O comunicado da Superintendência afirma, ainda, que “o certame licitatório foi suspenso por iniciativa do HU e não pelo governo como afirma erroneamente a

Adusp”. O esclarecimento quanto à origem da iniciativa é importante, mas não consta da página da BEC, que é uma organização mantida pelo governo estadual e foi quem suspendeu o pregão, ainda que a pedido do HU.

Por outro lado, é inusitada a explicação, presente no comunicado, de que a suspensão teve como motivo “a necessidade de se reavaliar a especificação do serviço a ser contratado”. Seria interessante que a Superintendência explicasse por que razão, depois que o pregão foi anunciado, surgiu a necessidade de “reavaliação”.

Além disso a explicação é conflitante com a fornecida na página da BEC, no dia 27/7 às 14h19, pela pregoeira responsável, Rosana Alves Vieira, de que o pregão está “pendente de solução de esclarecimentos” e de que “Estamos aguardando a equipe técnica analisar os pedidos de esclarecimentos”.

HU “é caro”, justifica Reitoria, que doou R$ 217 milhões a hospitais autárquicos geridos por OSS privadas

O comunicado afirma ainda que “a Superintendência do HU tem recebido todo o apoio da Reitoria para recompor a sua estrutura física e de instalações”.

O hospital de fato necessitava de reparos urgentes, o que ficou evidente no último verão, quando vídeos feitos por servidore(a)s registraram a água das chuvas caindo de forros e luminárias e invadindo corredores e salas de atendimento.

De outra parte, o HU mantém salas ociosas e equipamentos novos sem utilização, como os adquiridos para a ala de Pediatria, parados por falta de pessoal.

A luta pela recuperação da plena capacidade de atendimento do hospital vem sendo travada em vários âmbitos por entidades como a Adusp, o Sindicato dos Trabalhadores da USP (Sintusp) e o DCE-Livre “Alexandre Vannucchi Leme”, além de movimentos populares como o Coletivo Butantã na Luta.

Este último desenvolve intensa campanha pela recuperação do hospital desde 2017, quando coletou cerca de 60 mil assinaturas de moradore(a)s da região em defesa do HU. Nos anos seguintes, a mobilização das lideranças da comunidade resultou na destinação de recursos extraorçamentários por meio de emendas parlamentares na Assembleia Legislativa de São Paulo (Alesp) em valores superiores a R$ 100 milhões.

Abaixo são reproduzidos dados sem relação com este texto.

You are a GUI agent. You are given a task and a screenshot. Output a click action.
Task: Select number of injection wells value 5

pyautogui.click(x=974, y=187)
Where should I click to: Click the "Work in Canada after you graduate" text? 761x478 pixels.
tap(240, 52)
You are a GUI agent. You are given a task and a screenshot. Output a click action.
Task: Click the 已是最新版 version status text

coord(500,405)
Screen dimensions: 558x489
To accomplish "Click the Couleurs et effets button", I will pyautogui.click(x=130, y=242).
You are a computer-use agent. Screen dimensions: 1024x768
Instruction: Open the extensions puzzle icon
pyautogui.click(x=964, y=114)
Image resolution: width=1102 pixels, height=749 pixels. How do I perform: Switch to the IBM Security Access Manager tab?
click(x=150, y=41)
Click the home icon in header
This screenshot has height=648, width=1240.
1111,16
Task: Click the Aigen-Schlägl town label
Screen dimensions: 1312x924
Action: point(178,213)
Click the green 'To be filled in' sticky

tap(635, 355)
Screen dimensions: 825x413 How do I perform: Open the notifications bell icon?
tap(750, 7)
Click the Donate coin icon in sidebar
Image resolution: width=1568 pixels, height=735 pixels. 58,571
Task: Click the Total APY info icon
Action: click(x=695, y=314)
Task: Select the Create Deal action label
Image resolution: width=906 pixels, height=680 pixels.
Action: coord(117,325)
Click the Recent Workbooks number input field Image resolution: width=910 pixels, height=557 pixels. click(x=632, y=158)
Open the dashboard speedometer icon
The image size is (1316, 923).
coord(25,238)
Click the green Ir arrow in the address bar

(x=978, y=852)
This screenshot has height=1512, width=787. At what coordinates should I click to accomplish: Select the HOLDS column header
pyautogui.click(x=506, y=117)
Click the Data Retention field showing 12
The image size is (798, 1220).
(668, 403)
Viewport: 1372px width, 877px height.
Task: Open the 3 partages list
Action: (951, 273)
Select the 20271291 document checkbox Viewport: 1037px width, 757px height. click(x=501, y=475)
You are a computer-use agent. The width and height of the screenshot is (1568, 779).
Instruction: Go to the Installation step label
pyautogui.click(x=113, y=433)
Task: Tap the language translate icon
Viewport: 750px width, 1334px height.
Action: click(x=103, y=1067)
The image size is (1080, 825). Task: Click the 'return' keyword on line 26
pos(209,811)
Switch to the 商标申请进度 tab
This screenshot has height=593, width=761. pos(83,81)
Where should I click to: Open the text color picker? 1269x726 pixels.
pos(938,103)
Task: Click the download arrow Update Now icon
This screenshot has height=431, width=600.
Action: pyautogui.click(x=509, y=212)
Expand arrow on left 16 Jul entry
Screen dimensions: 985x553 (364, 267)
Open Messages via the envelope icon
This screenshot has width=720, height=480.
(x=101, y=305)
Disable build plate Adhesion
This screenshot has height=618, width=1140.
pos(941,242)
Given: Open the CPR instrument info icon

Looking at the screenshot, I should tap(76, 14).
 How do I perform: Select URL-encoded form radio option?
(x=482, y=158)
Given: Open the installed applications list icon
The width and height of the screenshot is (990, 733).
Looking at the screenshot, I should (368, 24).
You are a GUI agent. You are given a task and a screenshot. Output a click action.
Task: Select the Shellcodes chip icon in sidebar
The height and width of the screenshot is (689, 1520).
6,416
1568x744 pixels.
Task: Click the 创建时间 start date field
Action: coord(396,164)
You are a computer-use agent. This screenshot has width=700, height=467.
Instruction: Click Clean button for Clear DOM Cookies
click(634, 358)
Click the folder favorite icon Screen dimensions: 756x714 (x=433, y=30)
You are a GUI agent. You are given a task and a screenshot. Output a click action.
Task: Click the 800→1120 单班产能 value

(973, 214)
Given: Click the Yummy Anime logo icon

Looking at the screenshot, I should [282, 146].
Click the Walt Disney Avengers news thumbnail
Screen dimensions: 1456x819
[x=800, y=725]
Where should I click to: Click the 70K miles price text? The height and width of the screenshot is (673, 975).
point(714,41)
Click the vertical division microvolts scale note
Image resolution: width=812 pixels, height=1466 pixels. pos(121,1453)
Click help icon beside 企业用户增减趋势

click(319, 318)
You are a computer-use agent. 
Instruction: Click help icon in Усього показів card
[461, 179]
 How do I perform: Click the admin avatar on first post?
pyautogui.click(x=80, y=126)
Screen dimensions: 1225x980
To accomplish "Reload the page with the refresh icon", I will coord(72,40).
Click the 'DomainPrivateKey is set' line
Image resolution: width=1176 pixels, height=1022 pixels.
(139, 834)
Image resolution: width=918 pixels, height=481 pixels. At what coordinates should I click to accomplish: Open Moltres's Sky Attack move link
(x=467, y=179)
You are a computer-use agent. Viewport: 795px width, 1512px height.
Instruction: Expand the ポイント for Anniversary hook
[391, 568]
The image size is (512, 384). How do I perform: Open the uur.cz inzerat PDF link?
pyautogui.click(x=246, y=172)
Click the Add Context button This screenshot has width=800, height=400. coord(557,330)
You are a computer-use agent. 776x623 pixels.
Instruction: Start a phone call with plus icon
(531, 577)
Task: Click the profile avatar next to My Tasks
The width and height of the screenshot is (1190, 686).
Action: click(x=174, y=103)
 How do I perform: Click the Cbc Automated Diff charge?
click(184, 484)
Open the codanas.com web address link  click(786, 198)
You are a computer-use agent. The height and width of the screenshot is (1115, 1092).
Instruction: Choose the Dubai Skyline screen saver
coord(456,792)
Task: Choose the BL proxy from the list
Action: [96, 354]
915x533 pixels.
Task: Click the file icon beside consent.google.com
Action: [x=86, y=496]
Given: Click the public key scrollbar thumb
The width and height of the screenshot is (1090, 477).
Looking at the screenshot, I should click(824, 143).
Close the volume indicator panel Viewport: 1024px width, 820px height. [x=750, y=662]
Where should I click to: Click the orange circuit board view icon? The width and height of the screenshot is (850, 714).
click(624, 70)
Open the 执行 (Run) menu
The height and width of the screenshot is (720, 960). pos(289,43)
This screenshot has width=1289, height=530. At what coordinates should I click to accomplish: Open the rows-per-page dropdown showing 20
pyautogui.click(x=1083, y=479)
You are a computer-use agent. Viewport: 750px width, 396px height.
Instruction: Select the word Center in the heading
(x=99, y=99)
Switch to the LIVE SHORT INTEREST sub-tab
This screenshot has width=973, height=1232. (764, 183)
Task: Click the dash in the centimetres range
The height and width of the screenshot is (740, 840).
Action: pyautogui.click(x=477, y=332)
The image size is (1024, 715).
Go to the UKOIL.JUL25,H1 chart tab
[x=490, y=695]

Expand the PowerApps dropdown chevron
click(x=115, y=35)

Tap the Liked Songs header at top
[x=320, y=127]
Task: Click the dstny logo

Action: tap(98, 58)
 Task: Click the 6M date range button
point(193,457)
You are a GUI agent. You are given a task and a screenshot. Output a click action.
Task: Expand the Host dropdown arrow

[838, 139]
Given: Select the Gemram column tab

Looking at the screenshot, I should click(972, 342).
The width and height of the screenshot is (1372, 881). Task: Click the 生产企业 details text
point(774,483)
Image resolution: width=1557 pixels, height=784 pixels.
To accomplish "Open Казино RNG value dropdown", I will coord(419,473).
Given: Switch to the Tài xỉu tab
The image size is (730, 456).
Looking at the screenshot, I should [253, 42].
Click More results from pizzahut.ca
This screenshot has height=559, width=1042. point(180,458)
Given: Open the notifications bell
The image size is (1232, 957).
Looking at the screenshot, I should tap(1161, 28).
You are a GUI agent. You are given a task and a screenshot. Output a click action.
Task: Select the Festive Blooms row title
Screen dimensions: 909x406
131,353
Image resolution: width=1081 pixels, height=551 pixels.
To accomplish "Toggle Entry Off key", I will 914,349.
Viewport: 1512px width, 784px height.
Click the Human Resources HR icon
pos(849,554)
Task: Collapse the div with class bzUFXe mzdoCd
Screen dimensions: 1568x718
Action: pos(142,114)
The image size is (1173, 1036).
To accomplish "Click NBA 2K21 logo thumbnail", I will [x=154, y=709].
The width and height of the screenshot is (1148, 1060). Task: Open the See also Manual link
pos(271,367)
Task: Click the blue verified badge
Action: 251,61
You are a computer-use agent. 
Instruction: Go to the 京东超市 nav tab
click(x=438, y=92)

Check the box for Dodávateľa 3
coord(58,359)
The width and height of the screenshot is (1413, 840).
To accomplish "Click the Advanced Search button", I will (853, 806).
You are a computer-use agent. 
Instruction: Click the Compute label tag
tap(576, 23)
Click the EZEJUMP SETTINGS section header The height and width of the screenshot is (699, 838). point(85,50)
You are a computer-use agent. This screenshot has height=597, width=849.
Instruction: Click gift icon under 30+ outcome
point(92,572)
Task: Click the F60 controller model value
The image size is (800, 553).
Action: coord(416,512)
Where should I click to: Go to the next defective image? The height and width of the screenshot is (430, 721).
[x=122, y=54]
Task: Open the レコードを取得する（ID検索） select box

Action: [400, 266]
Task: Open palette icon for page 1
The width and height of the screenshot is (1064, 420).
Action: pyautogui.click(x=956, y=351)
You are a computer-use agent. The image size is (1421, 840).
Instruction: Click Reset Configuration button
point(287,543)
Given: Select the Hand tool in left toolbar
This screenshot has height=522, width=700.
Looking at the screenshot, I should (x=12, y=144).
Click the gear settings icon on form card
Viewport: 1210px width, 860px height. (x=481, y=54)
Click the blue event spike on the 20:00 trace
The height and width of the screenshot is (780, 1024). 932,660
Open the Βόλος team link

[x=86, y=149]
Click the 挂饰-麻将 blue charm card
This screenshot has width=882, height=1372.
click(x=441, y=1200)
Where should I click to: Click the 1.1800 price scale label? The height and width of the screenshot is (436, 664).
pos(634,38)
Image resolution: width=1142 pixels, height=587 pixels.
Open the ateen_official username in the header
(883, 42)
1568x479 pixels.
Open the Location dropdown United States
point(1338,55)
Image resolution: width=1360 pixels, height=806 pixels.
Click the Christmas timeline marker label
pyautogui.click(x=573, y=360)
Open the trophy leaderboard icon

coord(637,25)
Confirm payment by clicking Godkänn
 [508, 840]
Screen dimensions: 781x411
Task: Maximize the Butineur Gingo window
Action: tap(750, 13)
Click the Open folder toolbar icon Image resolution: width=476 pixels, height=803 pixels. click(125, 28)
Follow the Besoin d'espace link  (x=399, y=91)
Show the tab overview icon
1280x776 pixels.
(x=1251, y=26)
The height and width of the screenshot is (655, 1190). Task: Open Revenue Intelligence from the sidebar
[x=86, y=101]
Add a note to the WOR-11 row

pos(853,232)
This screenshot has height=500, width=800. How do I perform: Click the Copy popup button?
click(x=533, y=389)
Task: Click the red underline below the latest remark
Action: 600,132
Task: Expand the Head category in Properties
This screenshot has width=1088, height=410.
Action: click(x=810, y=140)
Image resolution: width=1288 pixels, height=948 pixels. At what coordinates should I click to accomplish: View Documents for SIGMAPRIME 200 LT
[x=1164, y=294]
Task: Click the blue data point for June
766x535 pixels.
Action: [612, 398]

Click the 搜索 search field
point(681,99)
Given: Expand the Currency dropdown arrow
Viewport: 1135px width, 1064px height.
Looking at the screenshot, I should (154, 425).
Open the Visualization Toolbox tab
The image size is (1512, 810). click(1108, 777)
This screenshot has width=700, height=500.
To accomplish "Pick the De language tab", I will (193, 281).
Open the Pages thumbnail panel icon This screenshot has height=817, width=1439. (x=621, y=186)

Essas verbas deveriam ter sido aplicadas na contratação de pessoal, mas apenas parte delas foi destinada a essa finalidade, e ainda assim via contratos temporários.

No que depender do discurso oficial da universidade, porém, o horizonte não é alentador. O reitor Carlos Gilberto Carlotti Jr. já declarou publicamente que não vai buscar a recuperação dos níveis de atendimento anteriores a 2014. Em sessão da Alesp no dia 21/6, Carlotti Jr. disse que a USP vai “investir no HU e contratar dentro do possível, provavelmente não ampliando, mas mantendo bem o que está lá e melhorando a infraestrutura”.

Em reunião do Co no dia 7/3, afirmou que “o HU custa hoje R$ 383 milhões”, o que “não é um valor pequeno”. “Aquilo lá tem que funcionar bem. Agora, não vamos ampliar porque é um serviço de saúde extremamente caro”, pretextou.

Embora alegue que os valores destinados ao HU sejam altos, contraditoriamente a Reitoria encontrou recursos para entregar aos Hospitais das Clínicas da Faculdade de Medicina (HC-FMUSP) e da Faculdade de Medicina de Ribeirão Preto (HC-FMRP), num total de R$ 217 milhões.

Os convênios representam mais uma vultosa transferência indireta de dinheiro público para instituições privadas, pois os HCs atualmente são autarquias estaduais, e são geridos e administrados por “organizações sociais de saúde” (OSS), a Fundação Faculdade de Medicina (FFM) e a Fundação de Apoio ao Ensino, Pesquisa e Assistência do HC-FMRP (Faepa) – da qual, diga-se de passagem, o próprio Carlotti Jr. já foi dirigente.